Often the answer lies downstream—the further downstream you go, the purer the demand signal.

Product-Life-Cycle

Whether product introductions, midcourse sales, or end-of-life downslope, if you can get closer to the point of sale, you have an early signal of demand at each life cycle phase.

Data, Machine Learning, and Automation

New data sources and machine learning automation are also making improvements to forecasting the product life cycle.

For instance, social media can both fuel and demonstrate demand.

  • If the new product is on your website, you can track indicators such as the number of clicks or page views, or how much time they spend on detailed product descriptions.
  • If you’re announcing a replacement upgrade on Twitter, you can see how many tweets or retweets you get.
  • If you publish product news on Facebook or Instagram, you can count shares and likes as early indicators of an end-of-life slowdown.

This massive amount of data requires the right tools to manage it, which is where an effective automated or machine-learning-based solution comes in.

This technology effectively tracks and predicts demand, generating better forecasts and improving inventory management.

Forecasting over the entire product life cycle is still a challenge–but new methods, data and machine learning for supply chain forecasting are creating opportunities to make it more manageable.

Putting machine learning to work as part of your demand sensing solution can help you react to market changes faster, stay ahead of the competition, and create a more seamless customer experience.

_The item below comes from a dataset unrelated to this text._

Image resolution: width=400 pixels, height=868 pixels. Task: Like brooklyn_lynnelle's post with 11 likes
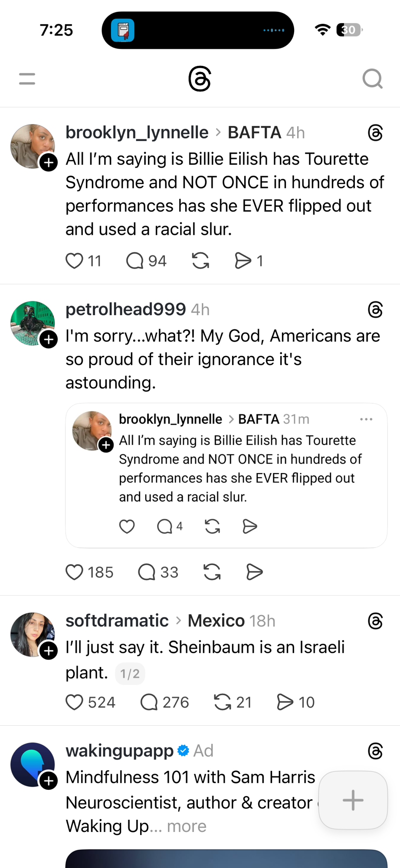(74, 261)
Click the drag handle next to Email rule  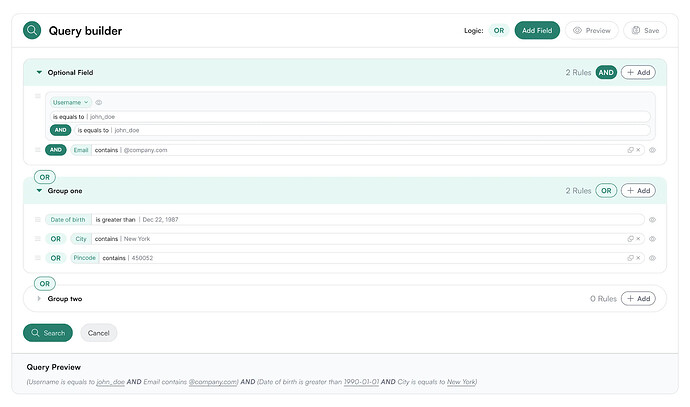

See how Demand Sensing Could Improve My Business Outcomes →

Final Takeaways for a Strategic Product Forecasting Method

Let’s sum up here.

There are two main challenges in effectively forecasting customer demand, from new product introduction to end-of-life:

  • There is no sales history and early sale data can be deceptive.
  • You need enough inventory to satisfy customer demand when the product has hit the height of its maturity, but you want to avoid obsolescence during the end-of-life phase.

 

These 4 tips can help you refine your forecasting model, boost profit, and smoothly transition from one phase of the life cycle to the next:

  1. Don’t lean on manual processes where an arbitrary flip switches from one algorithm to the next without accounting for the available data and consumer behavior.
  2. Invest in tools that can handle large amount of information automatically and can create a clearer picture of demand.
  3. Keep an eye on downstream operations for the purest demand signal.
  4. Use machine learning and automation to understand data, track consumer engagements, and spot the trends that signal the next product life cycle stage.